African-farm-Sudan-food-s-008The Director General of John Deere-West Africa, Cobus Du Toit, has called for long-term planning to help transform the agriculture sector from being a lifestyle into business treasures.

In an interview with the B&FT in Accra, Du Toit noted that the agriculture sector lacks a long-term plan to remain the major contributor to the country’s economy, saying: “We have to put our feet on the ground to make sure we move farming from being a lifestyle to a business, so that our farmers can produce enough food within Ghana. What is happening is that a lot people want to go into farming after retirement.

“Farming in Ghana is still not a business, and I find that all over West Africa people don’t see it as a business and therefore don’t take the opportunities which come with. We can look after ourselves! We don’t even to spend a dime to import food into Ghana,” he added.

Over the past decades, the agriculture sector has been a major contributor to the country’s economy; but in recent times the sector’s influence has withered.
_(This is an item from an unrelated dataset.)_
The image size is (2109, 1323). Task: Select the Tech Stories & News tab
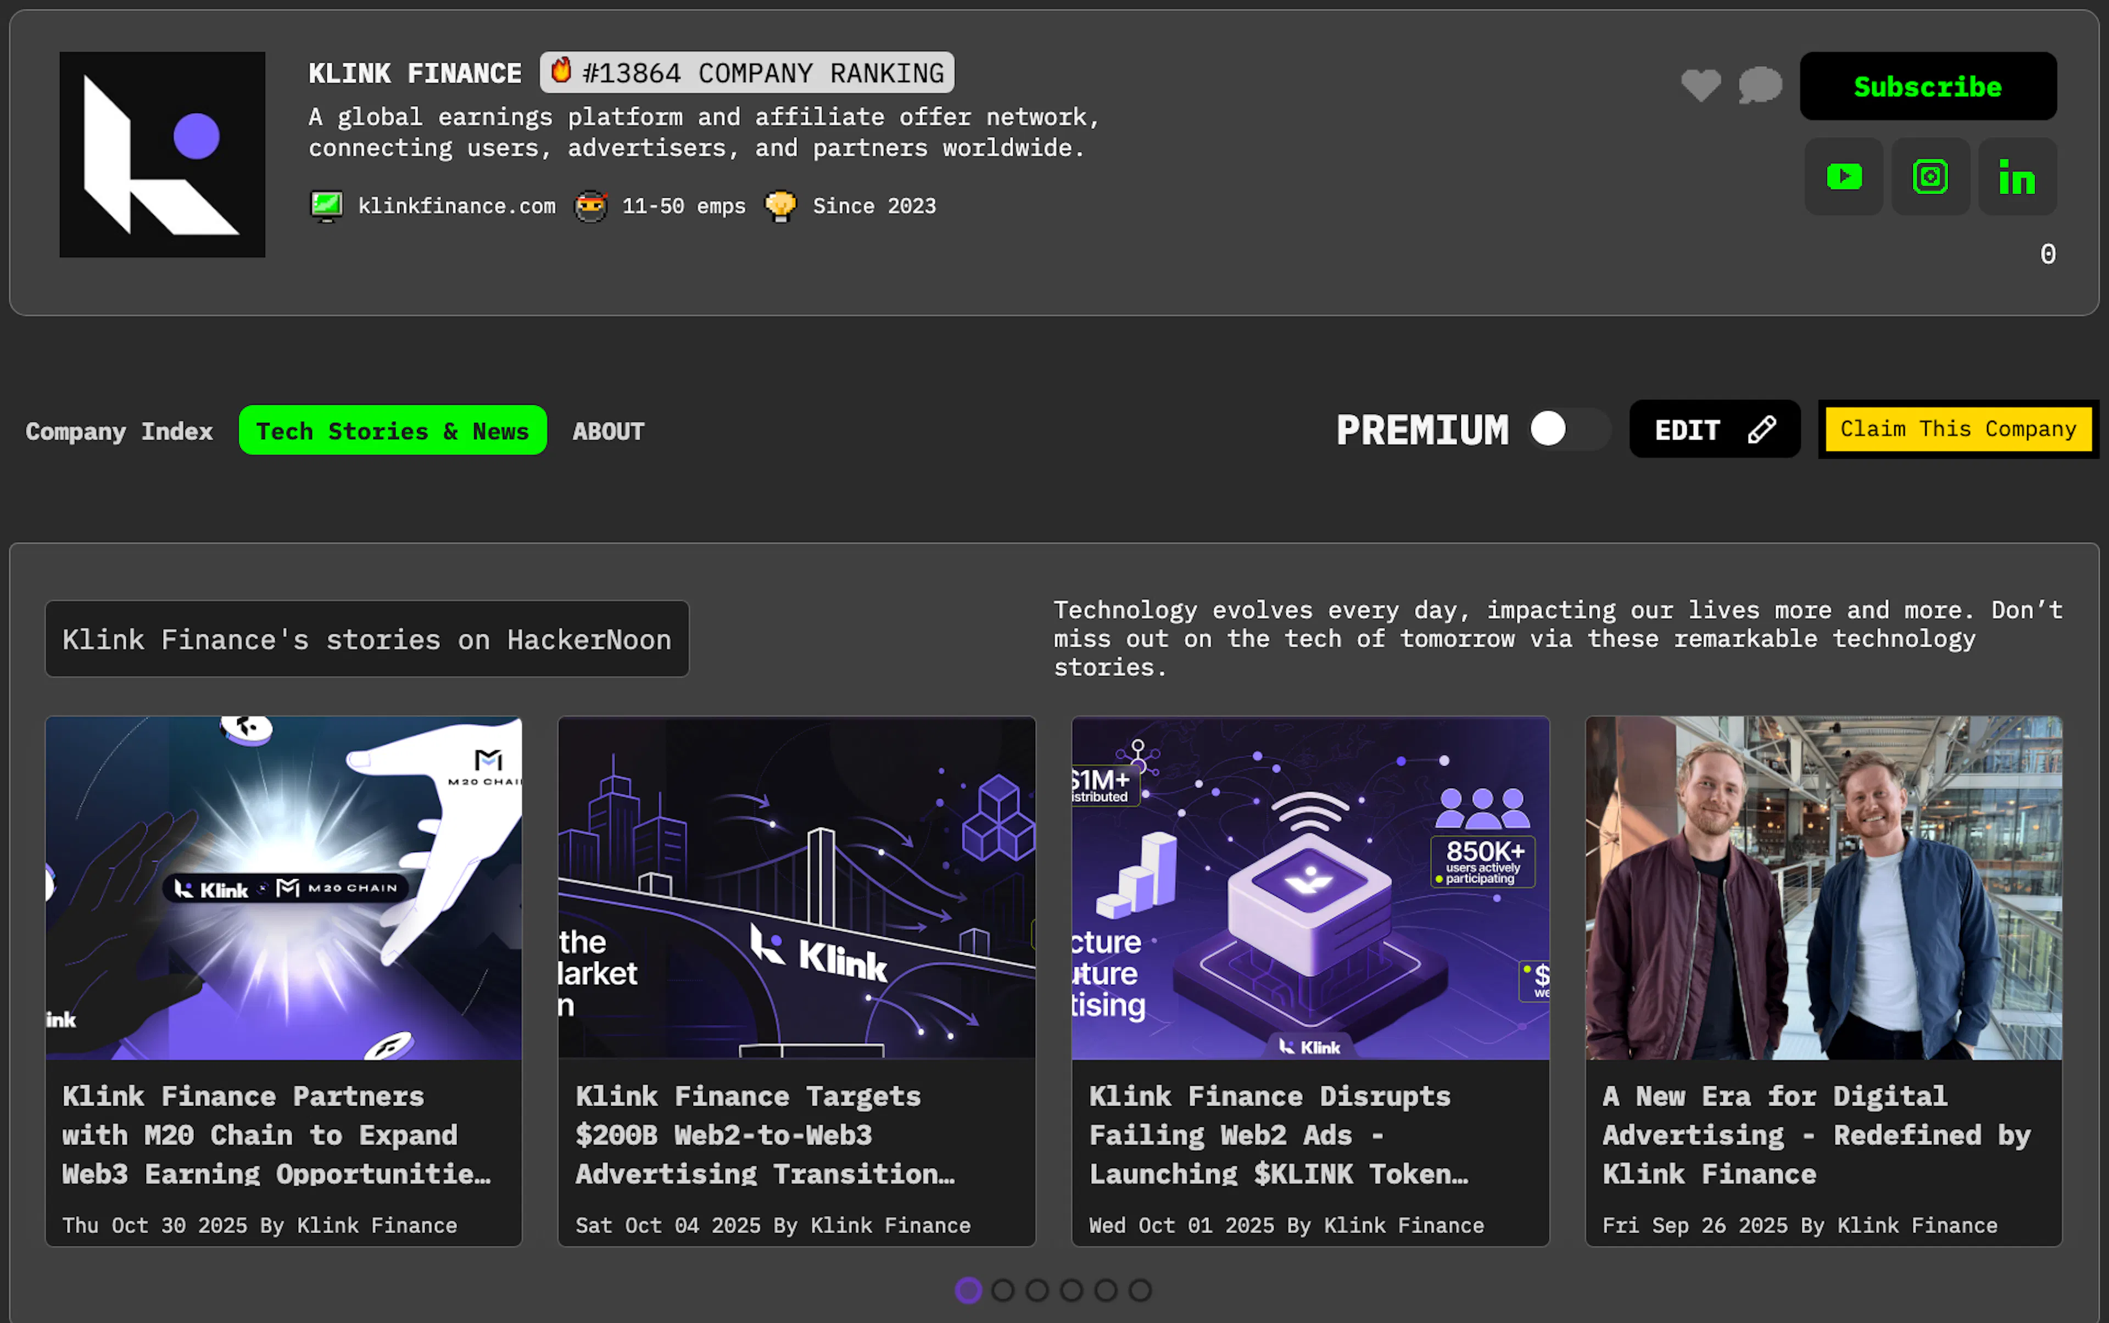pyautogui.click(x=393, y=430)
The sector’s contribution to GDP has also fallen from 31.8 percent in 2009 to 21 percent in 2013.

despite the majority of working Ghanaians being employed in agriculture, most do so on a peasant basis or at the tail-end of their working life, owing a multiplicity of factors including lack of policy direction and credit. This has brought about the threat of an increasing export food bill as local food production cannot match demand.

In 2014, for instance, the country expended US$1.5billon on the importation of basic foods such as rice.
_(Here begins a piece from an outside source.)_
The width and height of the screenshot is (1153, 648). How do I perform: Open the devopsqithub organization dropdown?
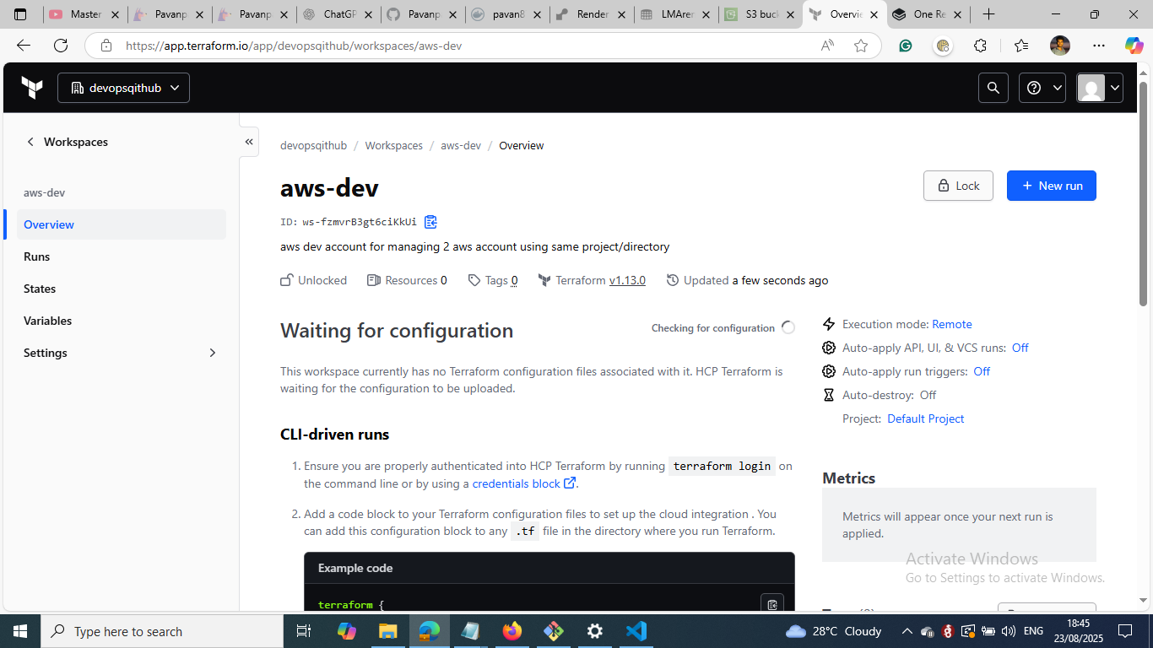pos(123,88)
Also, agriculture’s contribution to gross domestic product (GDP) in 2014 stood at US$21,642million, a slight increase from the previous year’s US$19,969million. Meanwhile, industry’s contribution to GDP leaped from US$25,638million 2013 to US$30,834million in 2014, overtaking agriculture which has long been the economy’s backbone.

On what can be done, he said if the country can fix the lack of access to land, capital, seeds, fertiliser, knowledge and equipment, then “we can capitalise on the opportunities”. He added that: “As a society we think that is the poor, uneducated guy who is supposed to go into farming, and maybe that is why we are still not there yet”.

Out of the country’s total land area of 23.9 million hectares, about 57 percent is suitable for agricultural purposes. But agriculture’s contribution to GDP over the years has shown a steady reduction: from 35.4% in 2006 to 34.3% in 2007 and to 33.59% in 2008. The growth rate of the sector however does not show any clear trend. The growth rate reduced from 4.5% in 2006 to 4.3%in 2007 and increased to 5.17% in 2008.

This has allowed the industry and service sectors to assume first and second place atop sectorial contributions to GDP.

Commenting on how the sector is faring compared to others within the sub-region, Mr. Du Toit said: “Ghana is doing well, but we can do much better. We can look after ourselves if we put in the right measures to ensure that farming is seen as a business. We have everything, except that we lack long-term measures to encourage people into agric”.

John Deere is an international producer of agriculture equipment and provider of complete mechanised solutions. “So we don’t just bring equipment and leave it there. We have field teams that support our dealer networks to enable farmers increase yield on crops as well as service and training to increase the performance of this equipment,” he noted.